On December 9, 2009, as part of a package to extend certain expiring tax provisions, the US House of Representatives passed HR 4213 (the House Bill), a bill containing several of the international tax proposals first introduced in the Foreign Account Tax Compliance Act of 2009 (FATCA).1 Most notably, the House Bill contains a modified version of the withholding tax and information reporting proposals applicable to non-US financial institutions and also includes a provision that would tax carried interests as ordinary income. This alert only discusses the significant differences between the House Bill and FATCA relating to the information reporting and withholding tax provisions of each bill. It does not address the new proposal to tax carried interests as ordinary income. 

FATCA would have imposed a 30 percent withholding tax on all US source payments (and broker proceeds) paid to a non-US financial institution if certain information reporting requirements were not satisfied by such non-US financial institution. The House Bill significantly reduces the impact of FATCA’s withholding tax provisions with respect to non-US account holders of non-US financial institutions by limiting the potential imposition of withholding tax to the payments attributable to “recalcitrant account holders.”2 In other words, the House Bill would not impose withholding tax on any portion of the US source payments made to a non-US financial institution that are attributable to accounts identified as accounts owned by non-US persons pursuant to rules that will be determined by the US Treasury Department (Treasury). The provision in FATCA that would apply a global due diligence standard by attributing knowledge of customer information among affiliates has been removed from the House Bill. 

Additionally, the House Bill provides Treasury with discretion to create a “safe harbor” for certain non-US financial institutions that can certify that the institution has no “US accounts.” While this safe harbor provision may appear to be a concession, it is unclear what requirements would need to be satisfied in order to obtain this benefit.   

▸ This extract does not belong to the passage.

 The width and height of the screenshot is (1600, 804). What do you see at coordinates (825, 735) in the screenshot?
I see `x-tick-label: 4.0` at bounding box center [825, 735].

The House Bill also permits Treasury to provide rules that would enable a non-US financial institution to elect to have the US withholding agent withhold any tax due. If such an election is made, the non-US financial institution would be required to provide a statement to the withholding agent that would indicate what portion of the payment is subject to this withholding tax. We expect that this statement would be similar to the withholding statements used in the QI program and would identify the portion of a payment that is attributable to recalcitrant account holders.

The House Bill modifies the exception for certain depository accounts owned by US persons by raising the reporting threshold from $10,000 to $50,000. Additionally, the House Bill contains an exception that does not require duplicative reporting of payments by each financial institution that has custody of a payment that is ultimately made to a US account.

The House Bill would be effective with respect to payments made after December 31, 2012, two years later than the proposed effective date of FATCA

For more information about this proposed legislation or any other matter raised in this Client Alert, please contact Jonathan A. Sambur at +1 202 263 3256, James R. Barry at +1 312 701 7169 or Donald C. Morris at +1 312 701 7126.

Learn more about our Tax Transactions and Financial Services Regulatory & Enforcement practice.


1. A summary of FATCA may be found at https://www.mayerbrown.com/publications/Foreign-Account-Tax-Compliance-Act-of-2009-Information-Reporting-for-US-Client-Accounts-at-Non-US-Financial-Institutions-11-05-2009/. For purposes of this client alert, we have assumed the reader is generally familiar with the provisions of FATCA.

2. The term “recalcitrant account holders” means account holders that fail to comply with reasonable requests to provide certain identifying information to the non-US financial institution, or that fail to provide a bank secrecy waiver that would enable the institution to conduct information reporting.